Nearly half of all respondents still believe the main selling point of smart home security systems is the perceived peace of mind they offer to their owners, regardless of how effective they may actually be at securing one's household. Most consumers who took the survey also said they weren't prepared to commit any significant sums to purchasing contemporary home security hardware, with over a third of them not being willing to spend more than $250 on such solutions. On average, $490 is as far as they would go when it comes to acquiring Internet-enabled security offerings for their homes, as per the same source.
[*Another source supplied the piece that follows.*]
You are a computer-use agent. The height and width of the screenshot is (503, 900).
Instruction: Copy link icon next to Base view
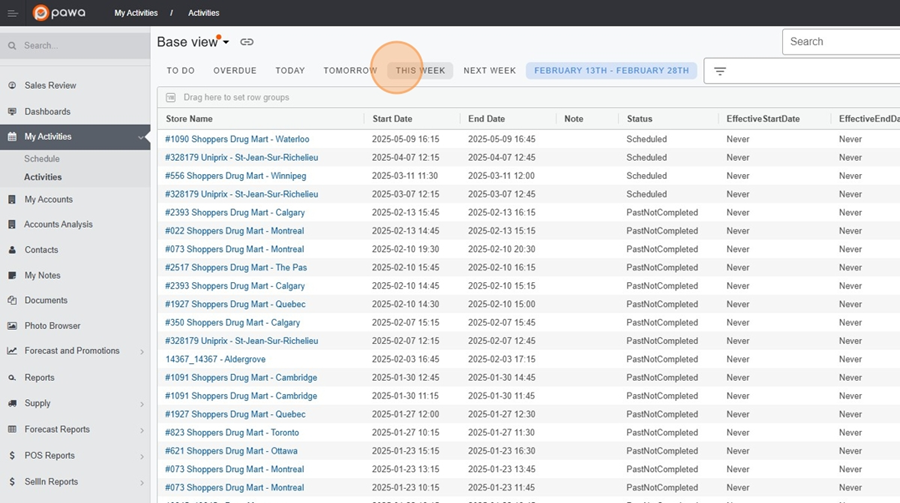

Highly advanced solutions such as motion sensors and smart locks or doorbells also aren't a priority for over three-quarters of all respondents, 42-percent of whom said they're primarily interested in smart outdoor cameras when it comes to such technologies. 30-percent of people participating in the survey said they are afraid of the possibility of their gadgets being hacked and actually having an opposite effect of the one advertised, whereas 37-percent cited cost as their number one concern regarding smart home security systems. The industry as a whole is still growing, with a rising number of manufacturers now entering the Internet-enabled home protection market. The incoming 5G commercialization is also expected to contribute to popularizing such technologies, especially in regards to motion sensors and other hardware that can run on batteries for a prolonged period of time.